La conclusione è confermata anche dalle Sezioni Unite della Corte di Cassazione, secondo cui, in tema di riparto della giurisdizione, sono devolute alla giurisdizione del giudice amministrativo le controversie aventi ad oggetto l’attività unilaterale e prodromica, di natura pubblicistica, con la quale un ente pubblico delibera di incidere sulle vicende societarie (di costituzione, modificazione ed estinzione della società), mentre sono devolute alla giurisdizione del giudice ordinario le controversie aventi ad oggetto gli atti societari che si pongono a valle della scelta di fondo di utilizzo del modello societario; tali controversie restano interamente soggette alle regole del diritto commerciale proprie del modello recepito e dunque alla giurisdizione del giudice ordinario. Il tutto tenuto conto che nel caso di specie non è ravvisabile una ipotesi di giurisdizione esclusiva del giudice amministrativo, poiché nessuna norma riconduce all’interno di essa controversie come quelle in tale materia.
Le osservazioni successive del TAR si collegano in maniera non casuale a quanto ora esposto.

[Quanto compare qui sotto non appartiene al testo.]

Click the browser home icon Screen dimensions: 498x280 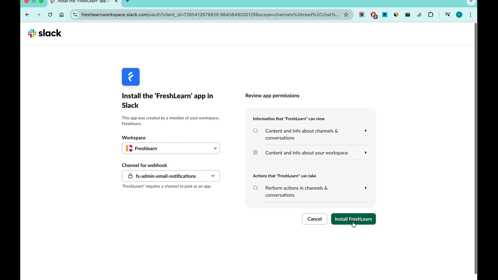pos(61,15)
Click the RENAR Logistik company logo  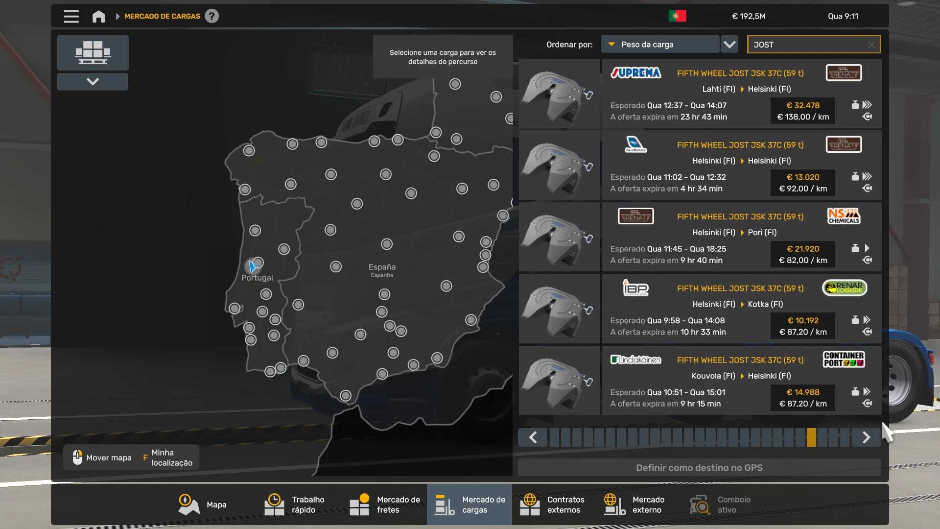point(844,288)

Sotto il profilo della scelta operata dall’amministrazione (il ‘merito’ del provvedimento), infatti, il TAR evidenzia la discrasia tra il Piano di ricognizione e di revisione periodica delle partecipazioni societarie, da un lato, il quale, corredato del parere di regolarità tecnica e contabile e di quello del collegio dei revisori era stato allegato alla originaria proposta e istruito dal Dipartimento competente e prevedeva la misura del “mantenimento” della società; dall’altro, invece, non può sottacersi la circostanza che la deliberazione impugnata ha approvato la proposta come emendata da alcuni consiglieri comunali, senza però alcun presupposto istruttorio e quindi motivazionale.
In particolare, precisa il TAR, la scelta del Comune avrebbe dovuto essere esternata con motivazione da inserire nella relazione tecnica per dare conto delle ragioni dell’ipotesi ritenuta sussistente e del modello scelto (messa in liquidazione) per affrontarla, essendo tale passaggio previsto come corredo necessario del piano di razionalizzazione.
Ma ciò non è avvenuto ed anzi la motivazione non è stata esternata né nella relazione tecnica, né nell’emendamento, così che non risultano rinvenibili nel provvedimento le ragioni per le quali si è ritenuto sussistere il parametro di legge.
In sostanza, una volta ricondotta nell’ambito pubblicistico la scelta sulla sorte di società partecipata, il relativo atto soggiace alle regole proprie del provvedimento amministrativo, e ciò, anzitutto, in termini di istruttoria e motivazione e, poi, di autorità giudiziaria chiamata a valutarne la legittimità.